The hifi guys are more nuts on this subject, but I'll give
you in a capsule the more-or-less accepted rules of thumb. I do
hate to see the hifi tweako mystique infiltrating the musical
and effects arena... sigh...
For tonal qualities, caps are largely chosen by their dielectric
absorption.
The semi-accepted order is:
teflon - thought to sound ultimately clear, use for circuit boards
too
polystyrene - ditto
polycarbonate - ditto minus a hair
polypropylene - ditto, plus available in uF sizes
polyester (mylar) - Ok if you can't get something better, not
a lot worse than the
other plastic films, and much better than those lower in the list
NPO ceramic - only available in tiny sizes
aluminum electrolytic - the accepted standard for uF and
up sizes simply on $ and size
paper - obsolete, can't get them anymore
thought to be "tweedy" or some such
other ceramic types - thought to sound "grainy"

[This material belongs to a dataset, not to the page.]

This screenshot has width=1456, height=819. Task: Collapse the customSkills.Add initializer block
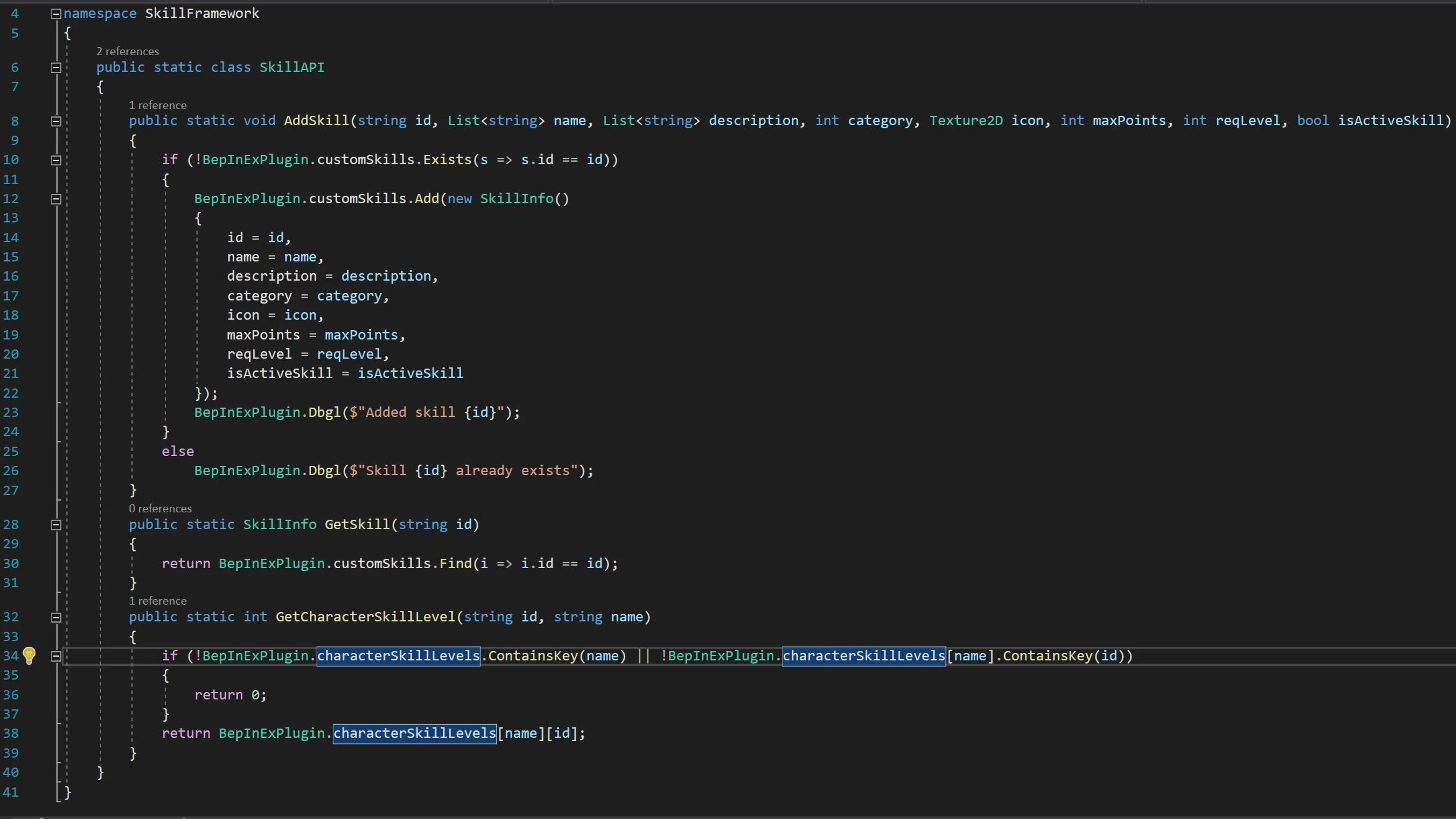56,199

tantalum - unreliable and thought to sound
grainy
Above teflon is vacuum then air, which are impractical for all
normal circuits. There exist other exotica, like glass dielectric
capacitors for special purposes.
There are capacitance size and voltage limits, obviously. 100uF
polystyrene caps don't exist, while aluminum is barely working
up a sweat at 100uF. Likewise, there are no 1000V aluminums, but
1Kv ceramics are easy and cheap. Also the construction of the
capacitor, whether stacked, rolled, folded, extended tab, etc.,
etc., can have real effects (as distinguished from silliness like
cryogenic stress relief or water jacketing).

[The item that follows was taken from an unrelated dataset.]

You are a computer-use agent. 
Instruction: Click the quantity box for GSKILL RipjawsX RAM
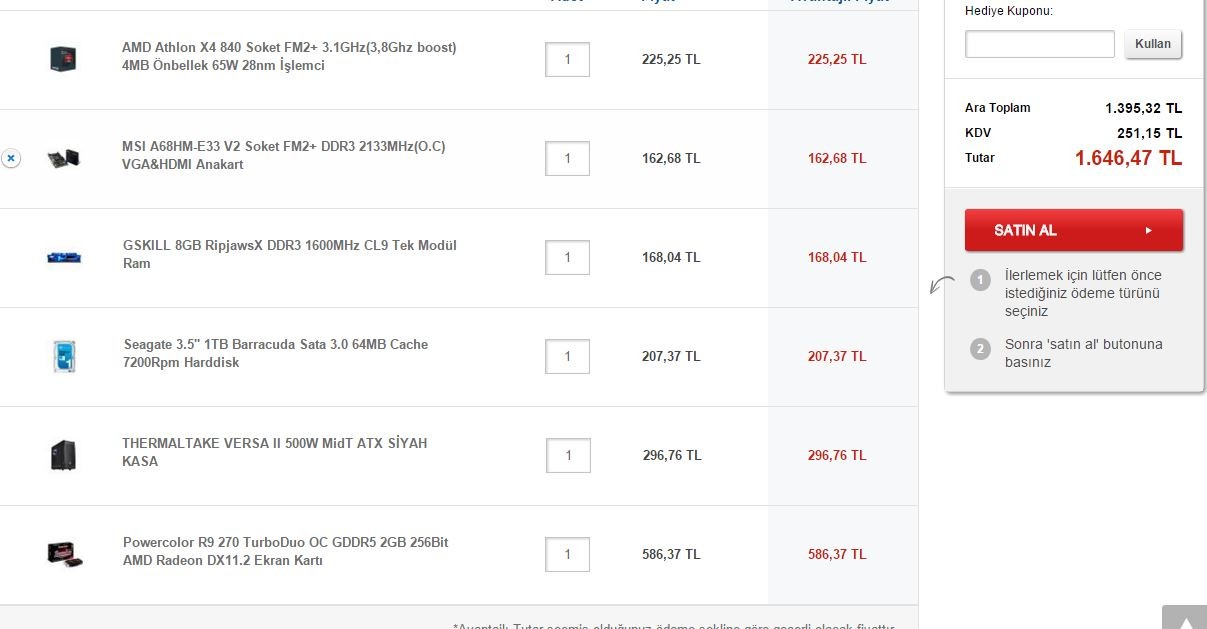click(567, 257)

I personally have staged a couple of capacitor shootouts, and
haven't yet found someone who could tell simply by listening whether
they were hearing music through a polypropylene versus ceramic,
although I don't doubt that someone might be able to.
"Best sounding in FX" is not something you can nail
down, as you will find that each person may perceive "better"
and "best" as meaning something different. I'd be willing
to make a significant bet with you that I could set up a test
where I changed only the capacitor and you would not be able to
do more than 50% +/- 2% correct telling the caps apart by sound
alone.
IMHO you would be wasting your money chasing down and buying super
premium caps for effects. Use mylar and aluminum, get it working,
and when it's going good, substitute out for some super-premium
stuff until you satisfy your curiosity. On the other hand, don't
just use the high-value ceramic caps for audio coupling (even
though many highly sought after vintage effects did exactly this).
There are people who disagree with me strenuously, even violently.